A Diagnostics & Imaging Week

Gen-Probe (San Diego) reported that it and Bayer HealthCare, a unit of the Bayer Group (Leverkusen, Germany), have agreed to end a series of disputes involving multiple patent litigations and contract arbitrations between them.

As part of the agreement, Bayer will pay Gen-Probe certain lump-sum royalties over the next 18 months, the amounts not disclosed.

Gen-Probe said it will withdraw its patent litigation against Bayer and will grant Bayer immunity from suit with respect to all existing and future Gen-Probe patents for all of Bayer's current nucleic acid diagnostic products. Additionally, future Bayer products will be immune from suit under four specified Gen-Probe patent families. Bayer also will grant Gen-Probe immunity from suit under certain Bayer patents with respect to Gen-Probe's current Tigris instrument and future instruments.

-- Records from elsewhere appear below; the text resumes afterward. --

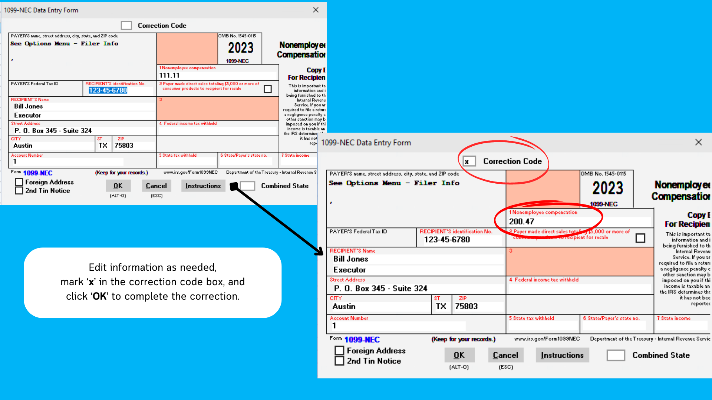Click the OK button in lower form

459,355
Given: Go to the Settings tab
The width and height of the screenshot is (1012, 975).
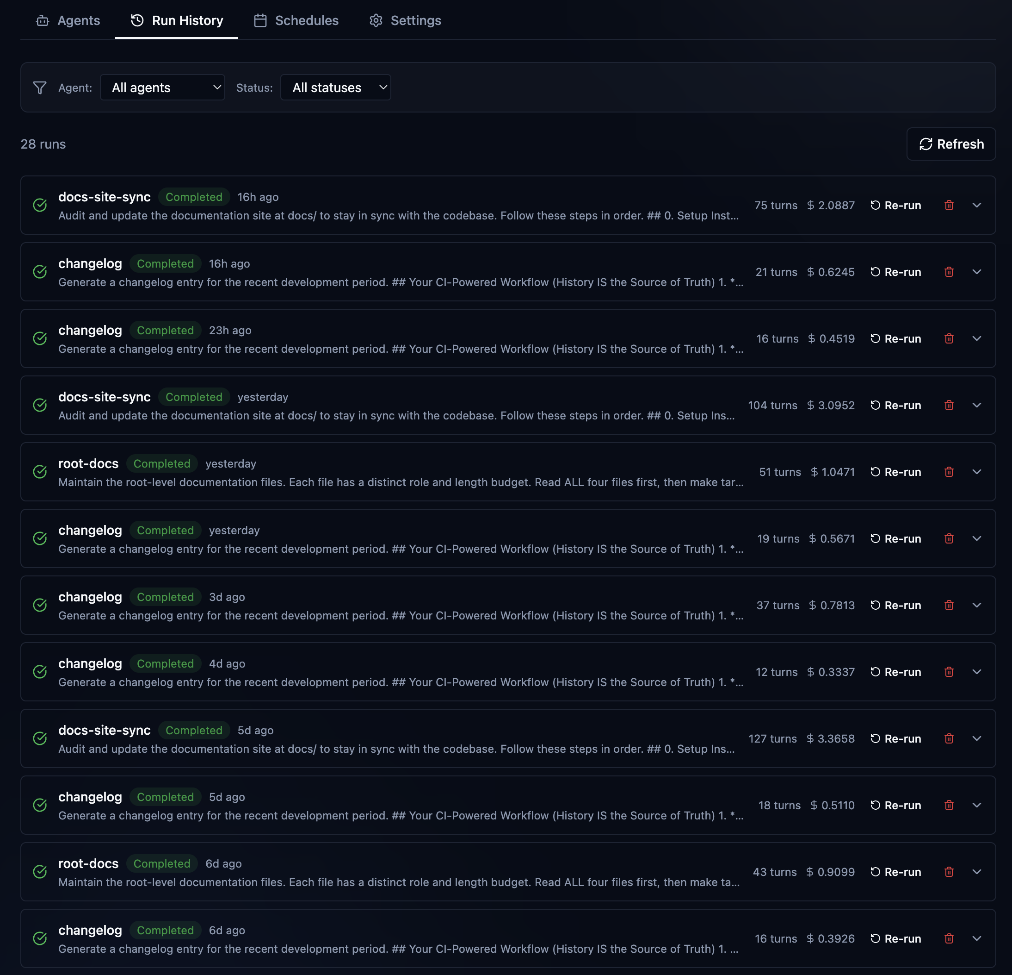Looking at the screenshot, I should click(x=405, y=21).
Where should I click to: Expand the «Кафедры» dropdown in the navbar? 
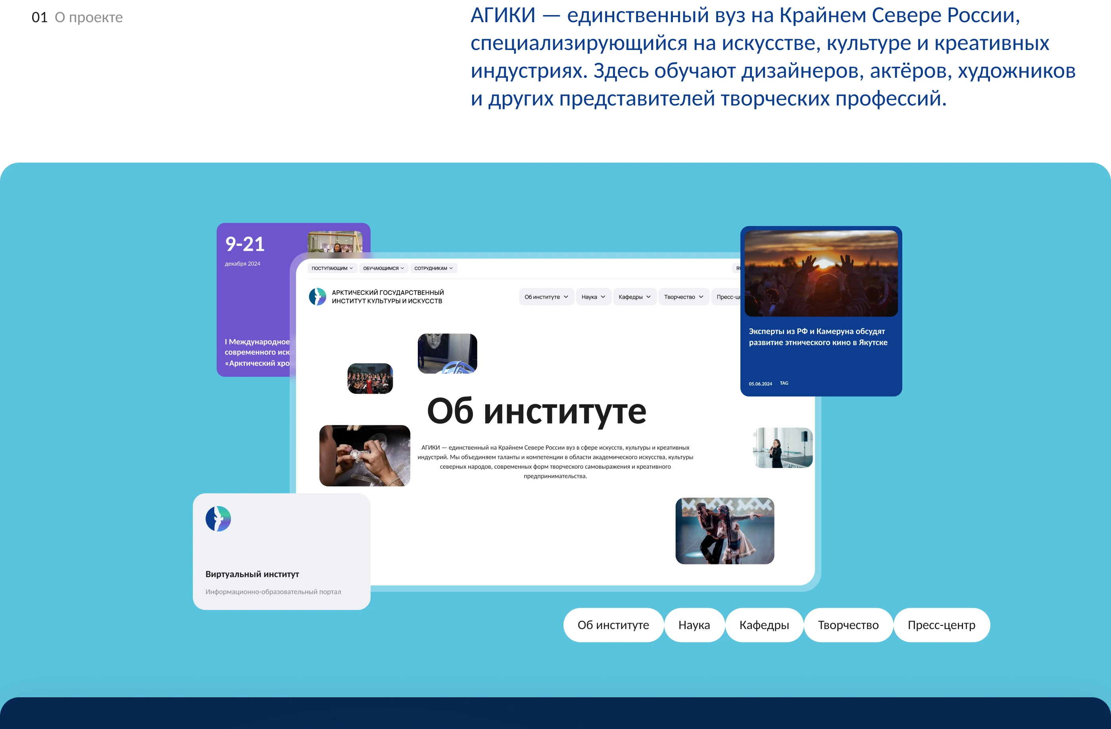click(634, 297)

Finally, Gen-Probe and Bayer have agreed to a final decision in the companies' separate arbitration related to their collaboration for viral products. This final decision incorporates the interim awards previously awarded by the arbitrator. Bayer, however, will not be required to reimburse Gen-Probe $2 million for legal expenses, as originally ordered by the arbitrator.

Henry Nordhoff, Gen-Probe's president/CEO and chairman, said, "We are pleased to have concluded our legal disputes with Bayer, and to gain additional revenue that will enable us to invest in commercially attractive, previously unfunded development projects that will drive future growth."

Gen-Probe manufactures rapid nucleic acid tests used primarily to diagnose human diseases and screen donated human blood.

In other legalities, Health Discovery (HDC; Savannah, Georgia) reported that it has filed patent infringement lawsuits against Ciphergen Biosystems (Fremont, Califonria) and Equbits (Livermore, California) in U.S. District Court in Marshall, Texas. HDC charges that Ciphergen and Equbits have infringed three of its U.S. patents, covering various aspects of its Support Vector Machine technology.

HDC seeks injunctive relief from further infringement, compensatory damages, enhanced damages, reasonable attorneys' fees, prejudgment interest, and other associated costs.

"These actions are one step in HDC's efforts to protect its valuable intellectual property," said Stephen Barnhill, MD, chairman and CEO of HDC. "While we intend to continue biomarker discovery and our other operational initiatives, we will actively pursue any company that does not respect our IP rights."

HDC develops pattern recognition technology and a biology-oriented biomarker and pathway discovery company. Its pattern recognition tools have application potential in radiology, Internet search and spam, homeland security and financial futures.